-- Stored items --

———

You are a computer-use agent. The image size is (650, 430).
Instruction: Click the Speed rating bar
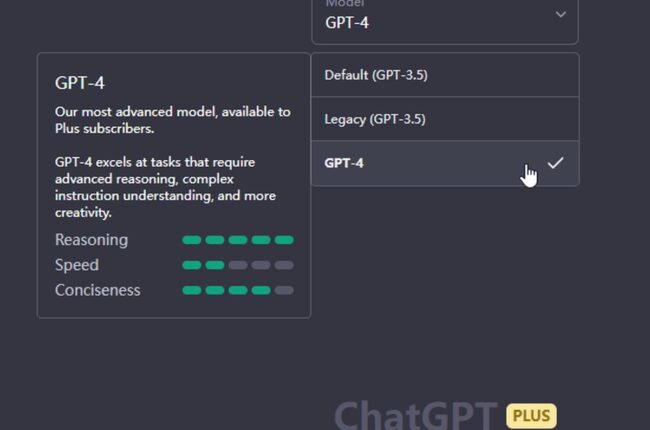[238, 265]
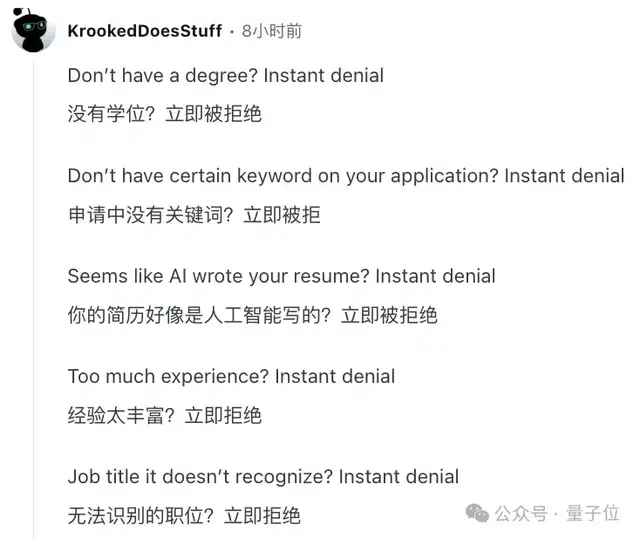Click the KrookedDoesStuff avatar icon
The image size is (640, 539).
pos(33,31)
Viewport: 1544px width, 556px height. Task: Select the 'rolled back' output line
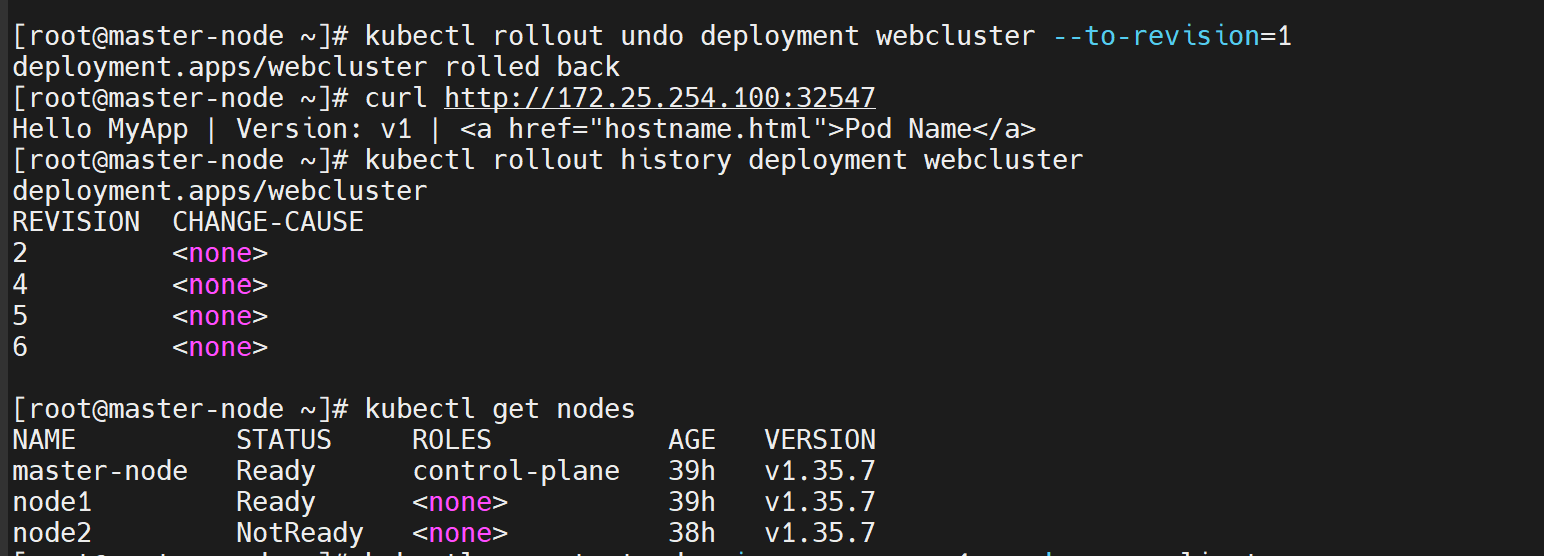tap(316, 68)
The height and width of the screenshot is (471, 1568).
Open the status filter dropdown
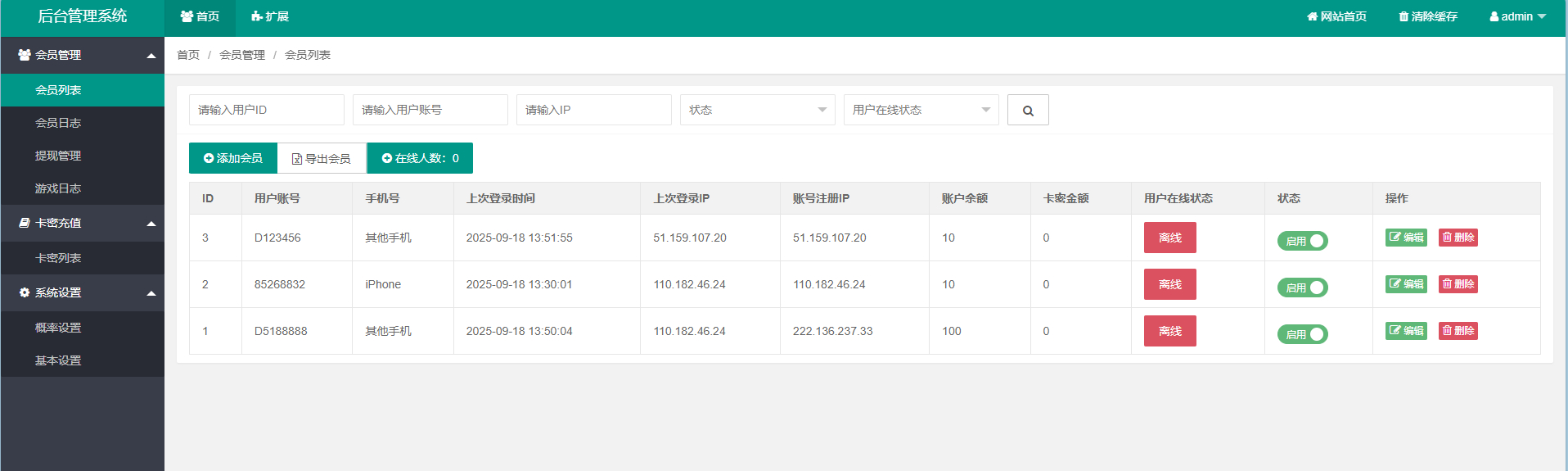coord(757,110)
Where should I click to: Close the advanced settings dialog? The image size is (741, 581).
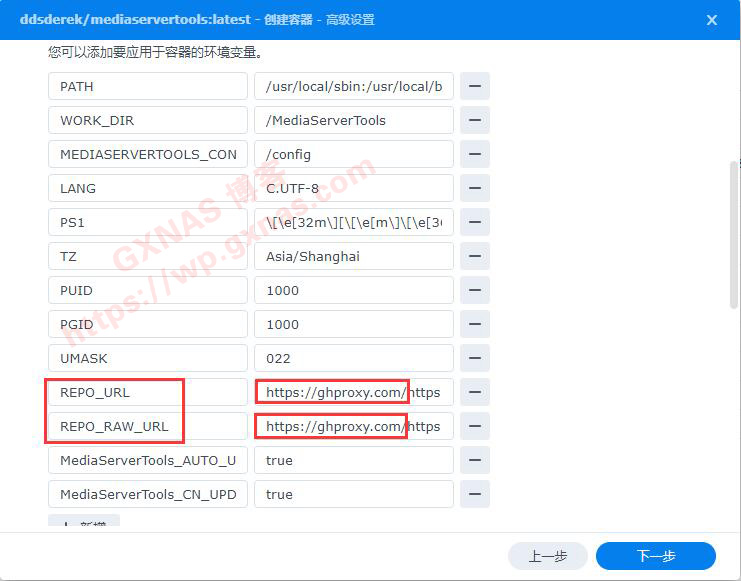point(711,20)
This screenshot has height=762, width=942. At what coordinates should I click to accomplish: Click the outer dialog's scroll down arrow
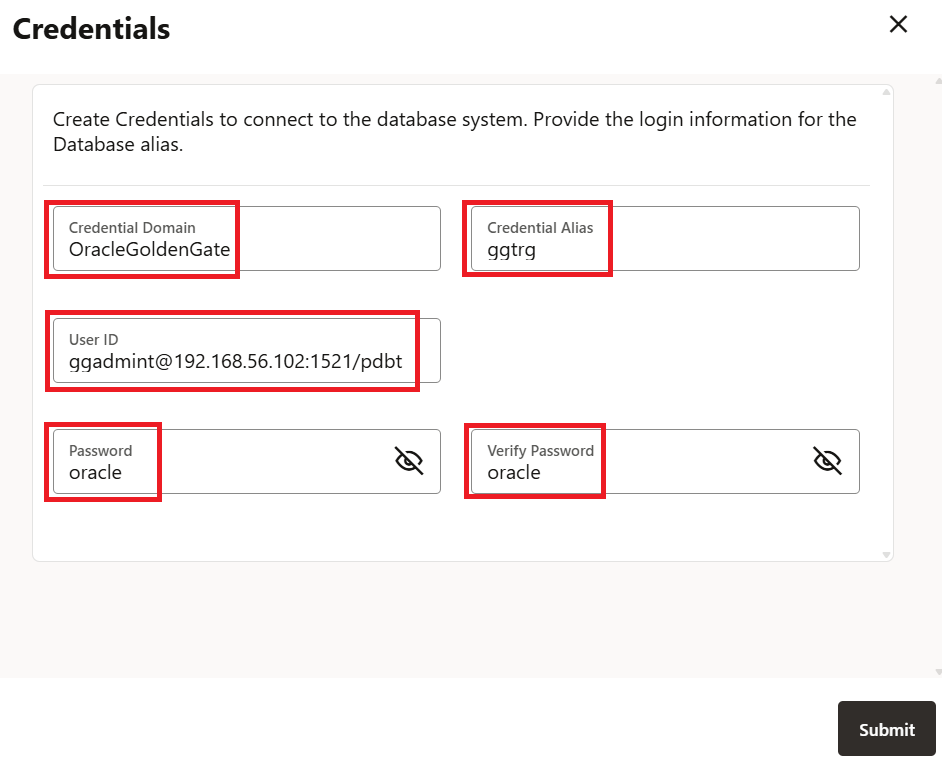[937, 672]

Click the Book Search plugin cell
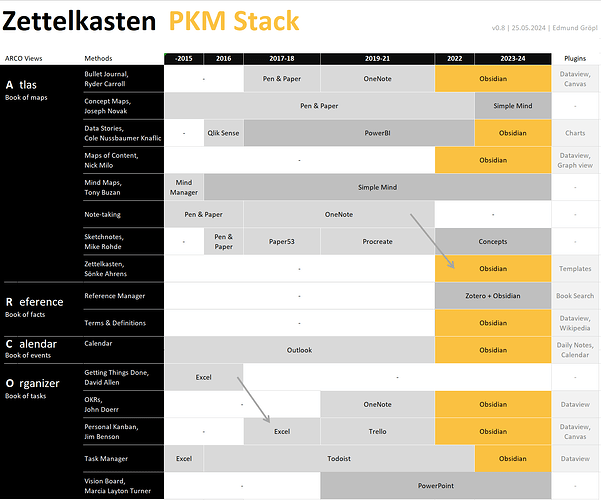[x=575, y=296]

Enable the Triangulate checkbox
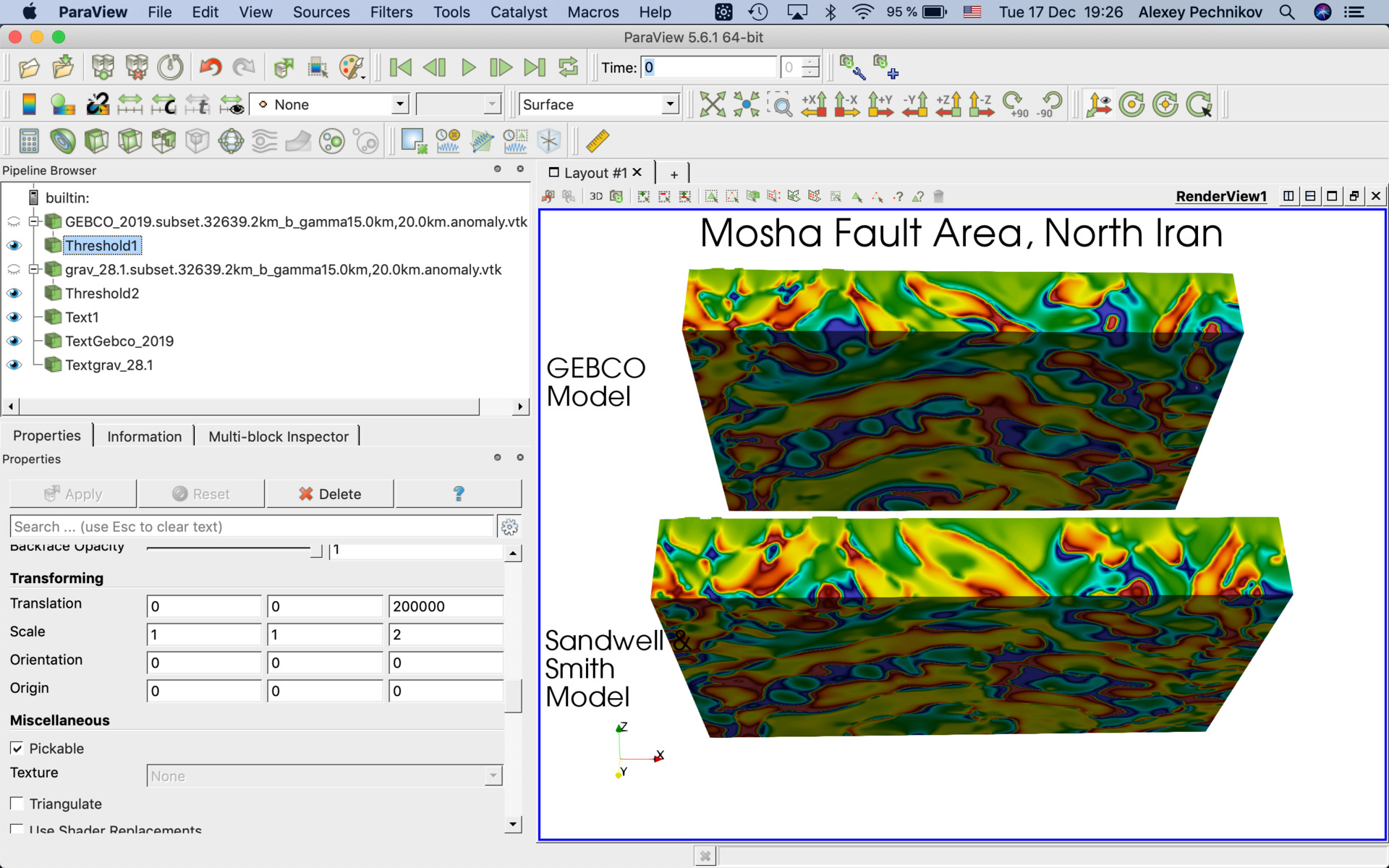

———

-- Action item --
The lines from the one holding "Instruction: Click the Speed rating bar" through the end of the entries are to be transcribed exactly, both ends included, with the pictures left out.

-- Task output --
Instruction: Click the Speed rating bar
[238, 265]
Click the KrookedDoesStuff avatar icon
The image size is (640, 539).
pos(33,31)
Viewport: 1544px width, 556px height. Task: Select the 'rolled back' output line
tap(316, 68)
The height and width of the screenshot is (471, 1568).
Open the status filter dropdown
coord(757,110)
Where should I click to: Close the advanced settings dialog? The image size is (741, 581).
point(711,20)
This screenshot has height=762, width=942. At what coordinates should I click to accomplish: Click the outer dialog's scroll down arrow
[937, 672]

Click the Book Search plugin cell
[x=575, y=296]

Enable the Triangulate checkbox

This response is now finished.